IOT&E testing was so successful that 4th ID kept the
LRIP systems and used the units to support turn-in
of Abrams tanks and Bradley fighting vehicles, which
were exchanged for the enhanced versions used in the
Army's digitization capstone exercise at the
National Training Center in April.
A milestone III decision during the summer of 2000
allowed the start of full-rate production at Rock
Island and led to first unit equipped for the
initial forward-support battalion (16 systems) in
November of last year. Those systems were among the
platforms participating in the April digitized
capstone exercise.
FUE's fielding of the PLS-based M7 to the first
digitized division was followed by delivery of the
seven required HEMTT-LHS-based M7s to the first U.S.

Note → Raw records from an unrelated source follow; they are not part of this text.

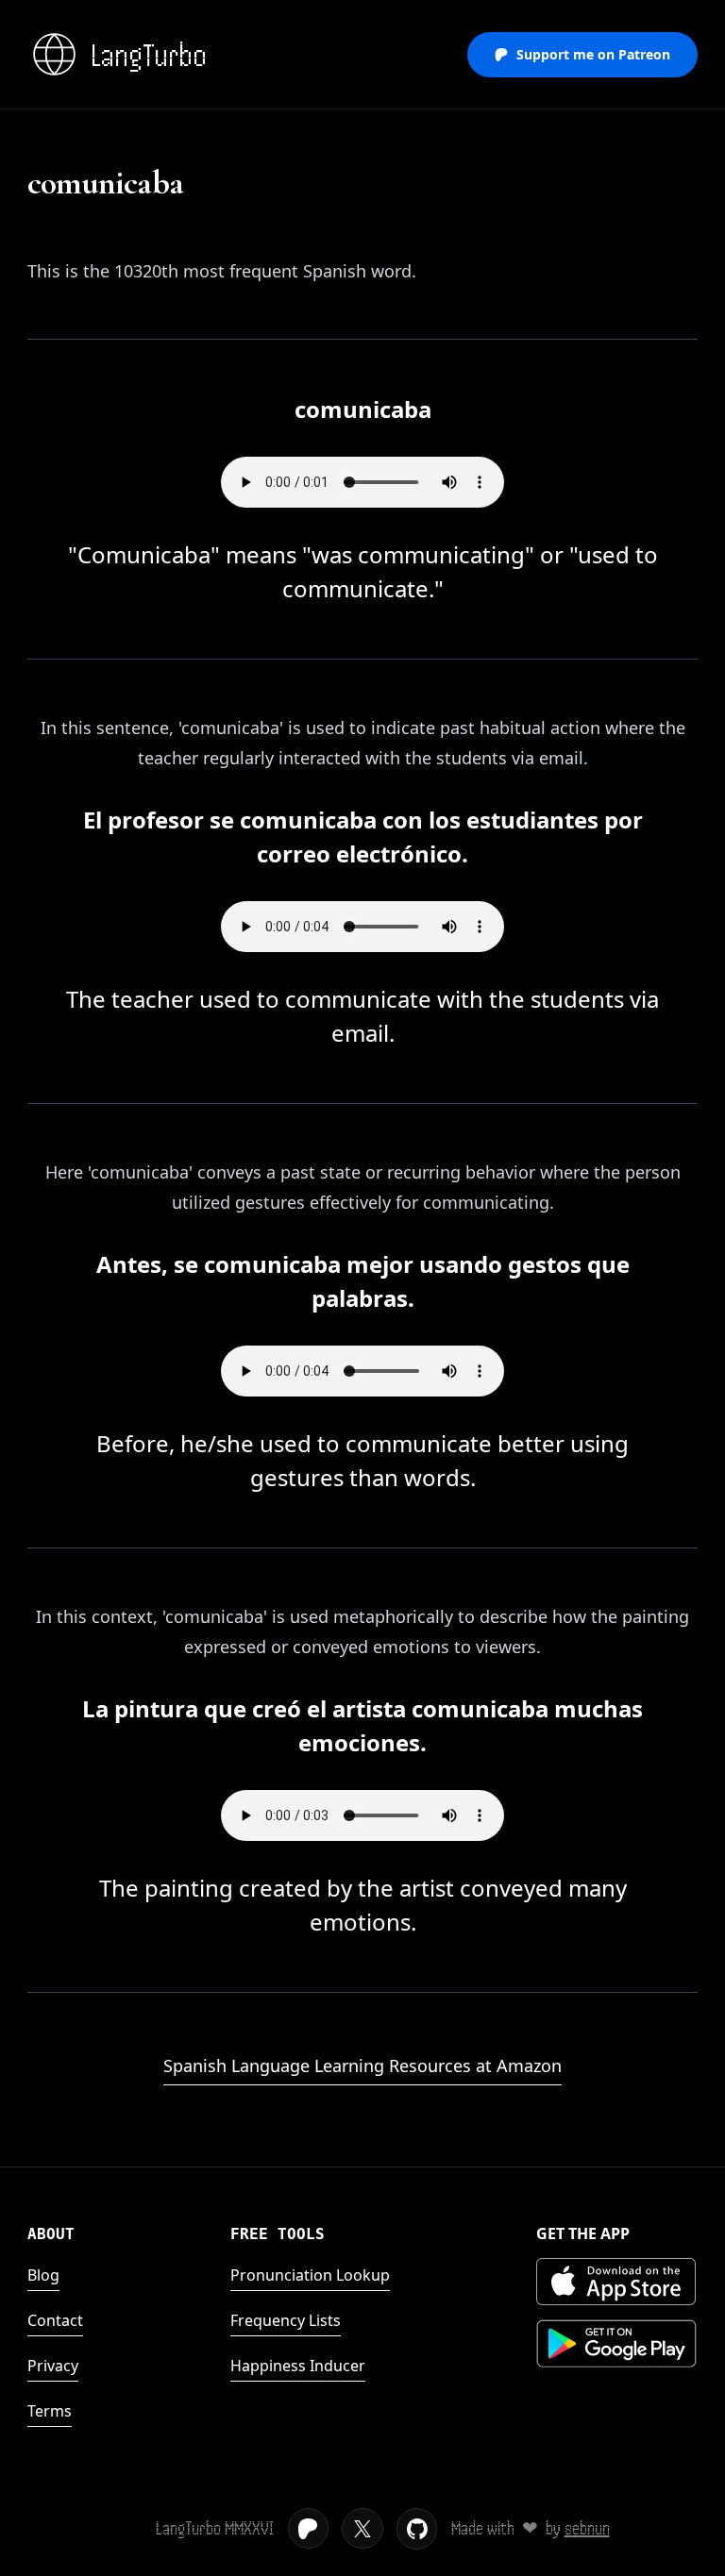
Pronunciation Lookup (310, 2275)
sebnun (587, 2528)
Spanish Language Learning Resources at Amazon (362, 2065)
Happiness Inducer (297, 2365)
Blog (43, 2275)
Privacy (52, 2365)
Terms (49, 2410)
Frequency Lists (285, 2320)
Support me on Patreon (593, 54)
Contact (55, 2320)
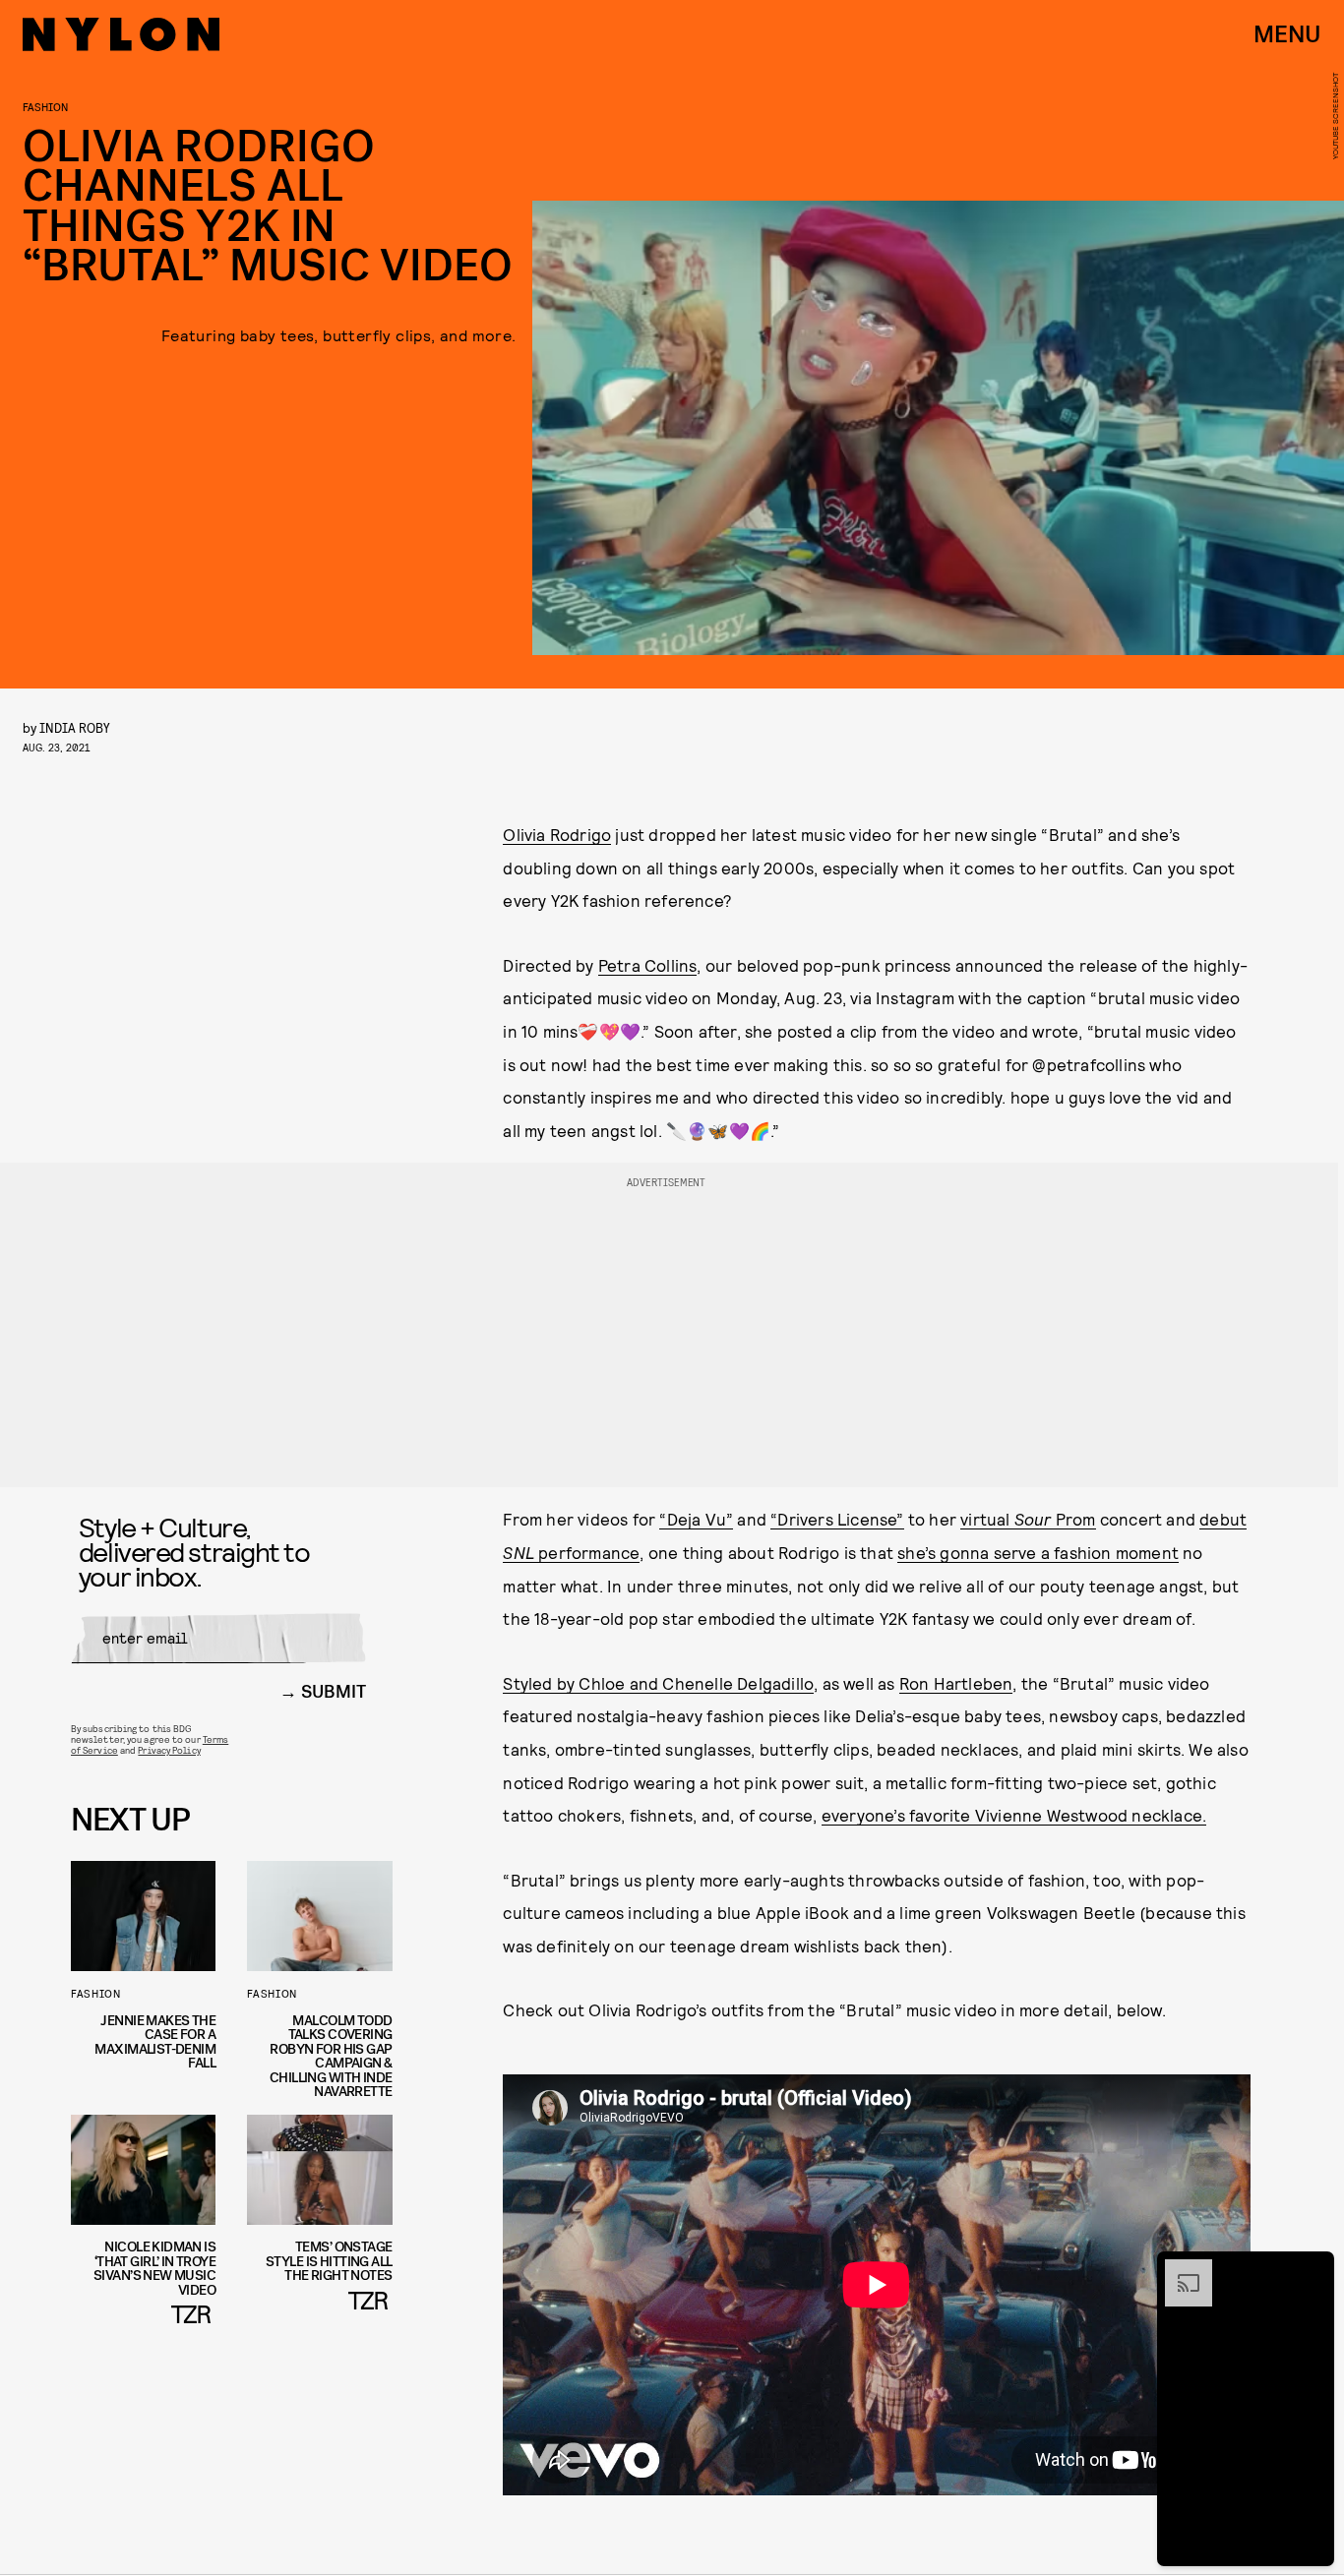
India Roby (74, 727)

Army brigade combat team's 296th Brigade Support
Battalion at Fort Lewis, Wash., in mid-February.
Current M7 FRS production rates of approximately 40
to 50 systems per year are being fielded against a
requirement for 64 systems per heavy division/seven
per interim brigade combat team, plus an additional
five in the combat service support company.
Along with continued FRS fielding, Sutton describes
near-term plans to introduce significant technology
advances into the overall system: "The National
Automotive Center here at Tank-automotive and
Armaments Command, Oshkosh and my office are working
on a hybrid electric HEMTT-LHS. We've also taken one
of the early LRIP Freshes, removed the generator set
and made it work with the hybrid electric HEMTT-LHS."
By using the vehicle as the generator source,
planners hope to be able to offer the same
capabilities at significantly lighter weight,
further reducing the logistics footprint of the
supported force. A prototype of the new design
should be available by late summer.
In summarizing system benefits, Sutton relates what
a forward support company commander said following
IOT&E testing. During the milestone review he said,
"This is the only piece of equipment I've ever seen
that made sense."
Sutton concludes: "This is one of the first pieces
of equipment that the Ordnance Corps has had all to
its own, and it's something that it desperately
needs. For soldiers now out there with nothing but a
socket wrench, this gives them real
industrial-quality power tools to do their work."